You can also forget bouncy houses, Chuck E. Cheese's, Funtasia, coffee shop play areas, mall play areas (*herk*), and the play area at doctors' offices (the absolute worst of the worst). Taking my daughter to outdoor parks is hard (and rare) enough, but on a broiling hot day when the sun's intense rays are there to act as God's Disinfectant, if you catch me in a rare moment of lowered anxiety, I might take my kid to slide a little at the joint down the street (but these days I am vigilant about checking for fossilized poop on said slide). So we play a little, I hyperventilate a little, I scream out a little too often "Maya HANDS OUT!!!", and we head home. Followed by a bleach bath and a quick dousing in flames. I kid.

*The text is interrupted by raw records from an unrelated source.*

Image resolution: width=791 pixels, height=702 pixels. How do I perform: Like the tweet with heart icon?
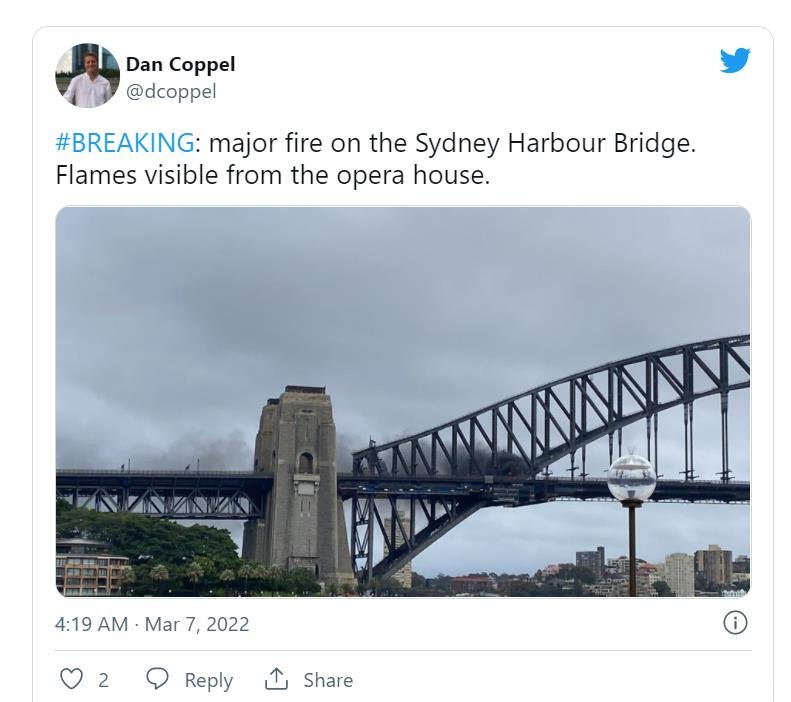71,679
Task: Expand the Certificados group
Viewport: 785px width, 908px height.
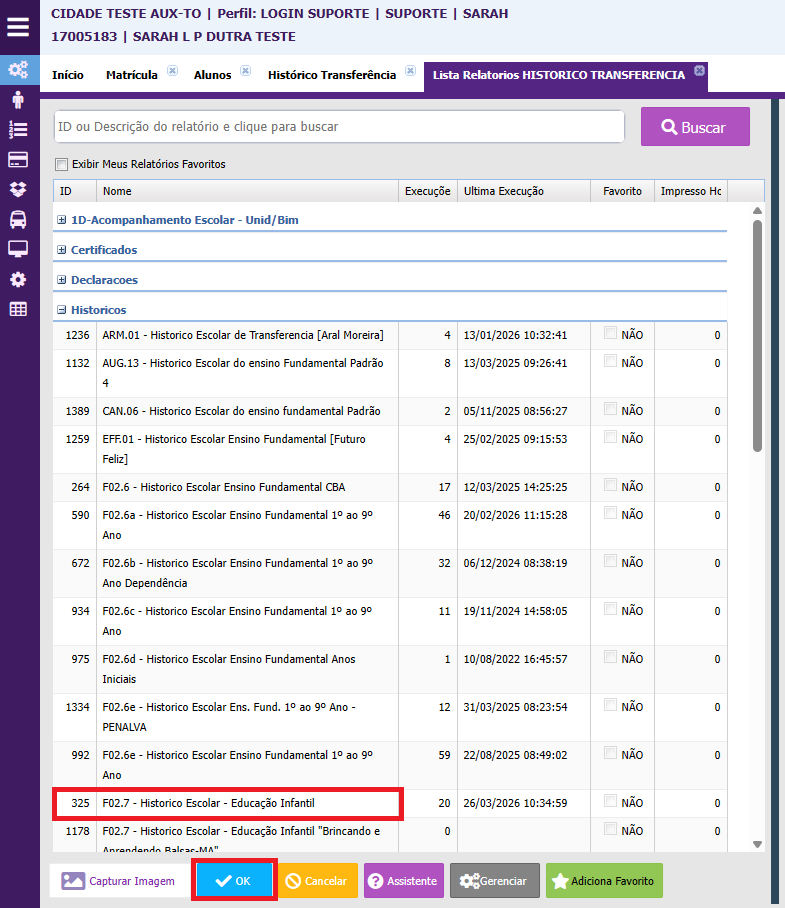Action: pos(62,250)
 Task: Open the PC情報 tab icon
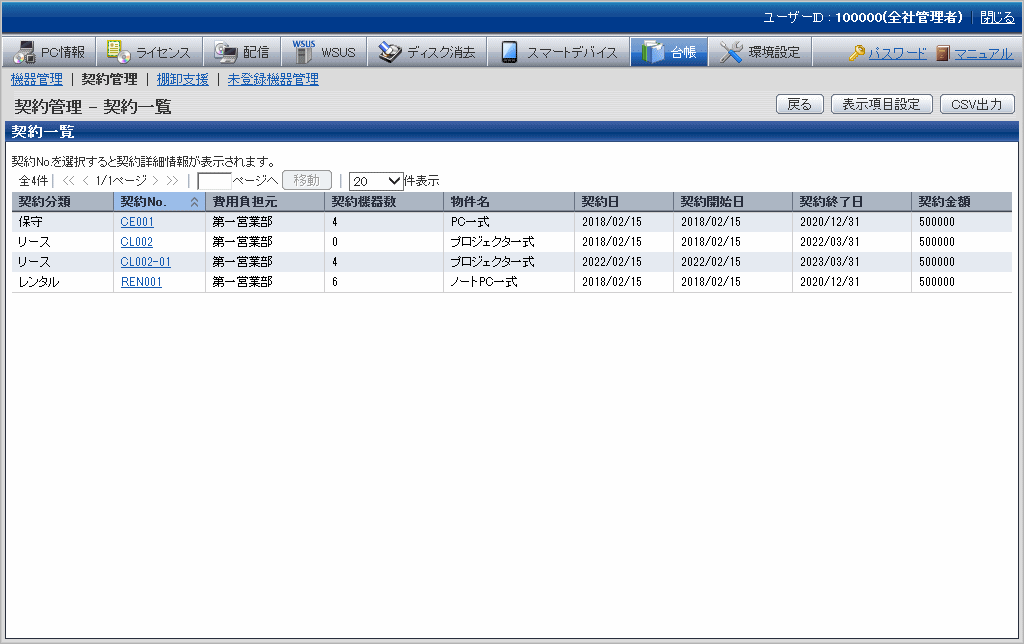click(x=23, y=52)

*This dread, this extreme and absolute fear of colds and flus, that is a story for another day. Sit tight and try to be patient, child.

I wish I could take my child places. I do. I joke, but seriously: the panic. The anxiety. You cannot imagine the fear. So, stuck in the house day after day, I suffer. And worse, my kids suffer. 

And this is the part that's not funny, that's not fun.